To do – Take the line containing "Select the PWM input port flag" and each line after it through the end of the data below, and return them exactly, minus any pictures.
===== Records to use =====
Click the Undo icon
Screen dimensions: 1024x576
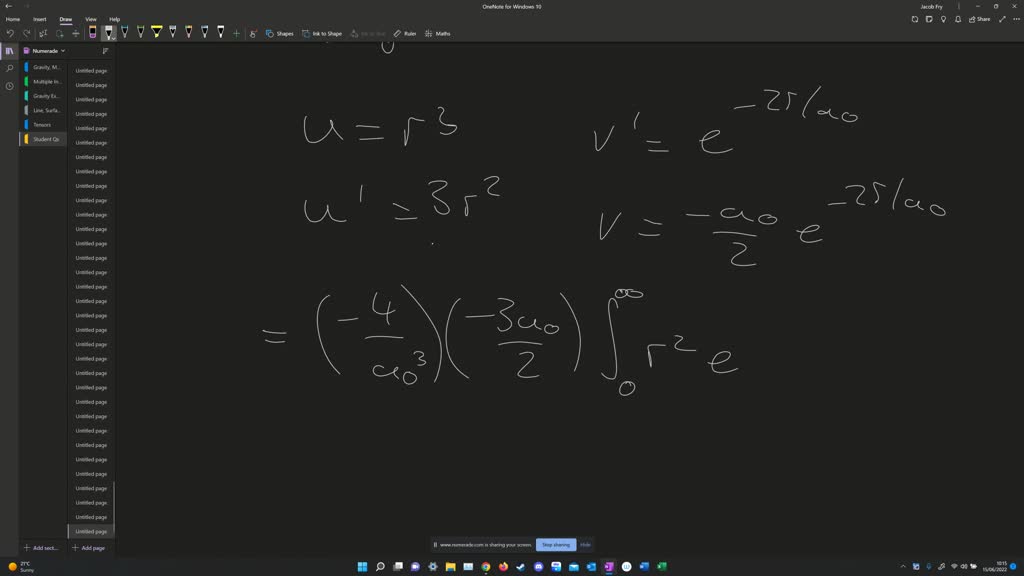[x=10, y=33]
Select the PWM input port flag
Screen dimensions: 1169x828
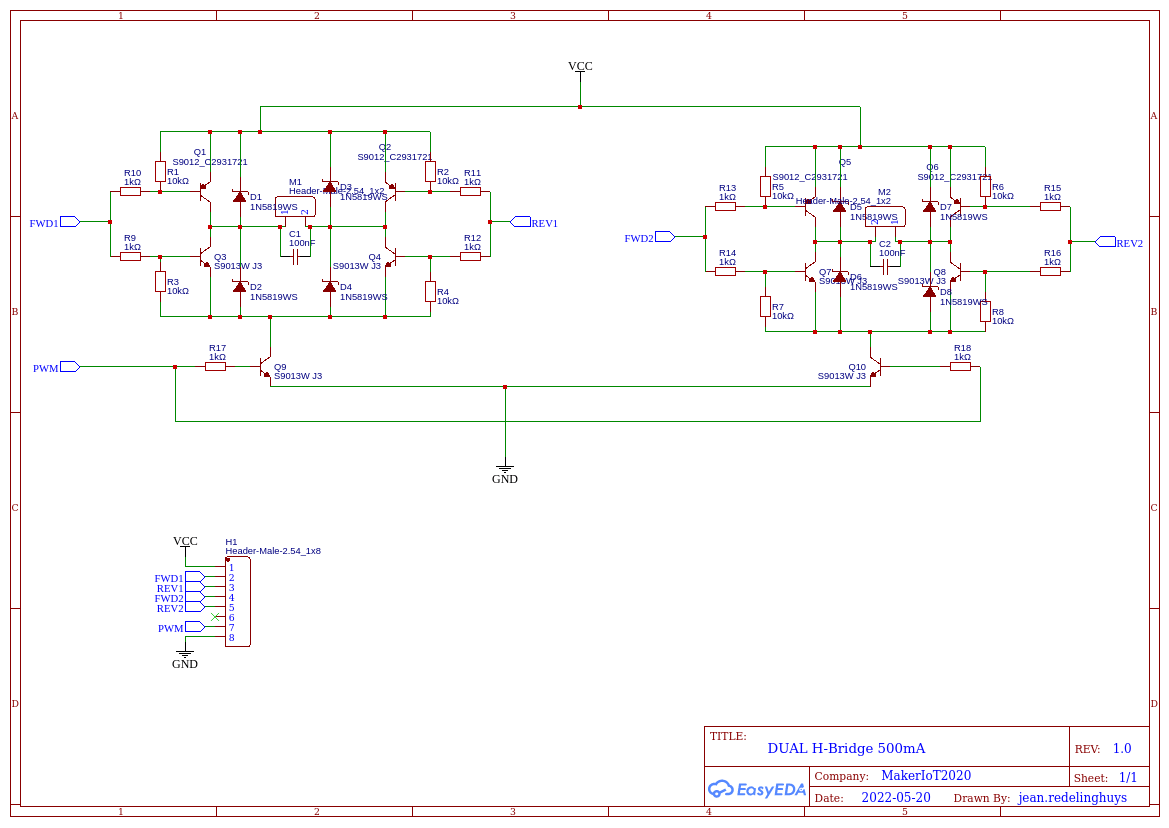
=====
Answer to the problem –
Select the PWM input port flag
Screen dimensions: 1169x828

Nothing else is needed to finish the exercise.